Keine Sorge, ich verkenne fundamentale Unterschiede und die ganz andere mörderische Dimension nicht. Nur sollten wachsame Staatsbürger deshalb nicht so anspruchslos sein, darauf zu verzichten, gegenwärtige skandalöse Widersprüche zwischen Theorie und Praxis heftigst zu monieren. Denn so schön vieles auf republikanischen Festpodien klingen mag: Für echte Demokraten zählt als Nagelprobe dieser Staatsform ihr Verhältnis zur Meinungsäußerungsfreiheit und ihr konkreter Umgang mit einer Opposition, die diesen Namen verdient. Natürlich darf man ein Staatssystem nicht für jeden Einzelverstoß im Ganzen haftbar machen. Aber sind es denn tatsächlich nur Einzelfälle? Oder handelt es sich um strukturelle, letztlich geduldete Mißstände?

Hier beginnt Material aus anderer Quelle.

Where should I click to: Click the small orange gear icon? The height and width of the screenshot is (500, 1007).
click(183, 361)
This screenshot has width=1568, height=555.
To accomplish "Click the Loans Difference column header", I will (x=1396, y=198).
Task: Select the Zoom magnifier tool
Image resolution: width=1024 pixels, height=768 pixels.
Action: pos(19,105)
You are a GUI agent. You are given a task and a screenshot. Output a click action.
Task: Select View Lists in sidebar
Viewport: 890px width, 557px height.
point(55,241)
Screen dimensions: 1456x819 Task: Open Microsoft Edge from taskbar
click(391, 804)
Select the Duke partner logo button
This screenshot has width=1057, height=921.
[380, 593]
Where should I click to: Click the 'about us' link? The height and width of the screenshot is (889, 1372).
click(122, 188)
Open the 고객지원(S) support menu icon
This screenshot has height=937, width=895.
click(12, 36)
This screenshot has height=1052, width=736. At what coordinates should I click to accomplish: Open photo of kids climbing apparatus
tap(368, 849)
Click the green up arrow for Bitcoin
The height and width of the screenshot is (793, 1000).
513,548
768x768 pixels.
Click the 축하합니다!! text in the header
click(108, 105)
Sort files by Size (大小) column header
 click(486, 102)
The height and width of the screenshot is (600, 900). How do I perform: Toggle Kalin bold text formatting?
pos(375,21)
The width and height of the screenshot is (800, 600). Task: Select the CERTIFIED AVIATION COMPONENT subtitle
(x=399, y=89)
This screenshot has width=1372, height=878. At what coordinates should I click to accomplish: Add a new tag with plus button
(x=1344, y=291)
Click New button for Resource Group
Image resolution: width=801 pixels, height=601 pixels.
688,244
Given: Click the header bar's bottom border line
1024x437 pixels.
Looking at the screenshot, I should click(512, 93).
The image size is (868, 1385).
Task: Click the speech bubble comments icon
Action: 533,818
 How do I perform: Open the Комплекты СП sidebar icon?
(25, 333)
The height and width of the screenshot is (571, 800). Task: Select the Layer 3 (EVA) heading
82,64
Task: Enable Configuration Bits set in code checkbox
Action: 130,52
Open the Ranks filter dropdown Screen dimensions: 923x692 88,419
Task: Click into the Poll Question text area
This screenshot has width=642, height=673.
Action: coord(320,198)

Aus eigener Anschauung (von Mainz über Hamburg bis Berlin) kenne ich Beispiele im Dutzend, wie perfide die (auch öffentlich alimentierte) Antifa bei unerwünschten Veranstaltungen verfährt. Krawallgruppen bedrängen Wirte, Kioskbesitzer oder Wahlkämpfer, stellen Redner in Hörsälen oder im Internet an den Pranger. Mal sind’s Vertriebene, die nicht sprechen dürfen, mal Historiker oder Bevölkerungswissenschaftler mit lästigen Daten, mal besonders gehaßte Lebensschützer. Gegen Sarrazin gründete sich ein (schon sprachlich verräterisches) „Aktionsbündnis Tugendterror gegen #TerrorThilo“. Verlage oder Zeitschriften werden bekämpft beziehungsweise wirtschaftlich geschädigt, und man versucht, sie von Buchmessen zu vertreiben. AfD-Funktionäre erhalten „Hausbesuche“ von vermummtem Mob. Kaum ein Vorstand der Partei existiert, ohne daß wenigstens ein Mitglied körperlich verletzt worden wäre. Andere Nonkonformisten sind juristischen oder beruflichen Gefährdungen ausgesetzt, während der Rechts- zunehmend zum Gesinnungsstaat mutiert und der Verfassungsschutz weniger das Grundgesetz als die Regierung verteidigt.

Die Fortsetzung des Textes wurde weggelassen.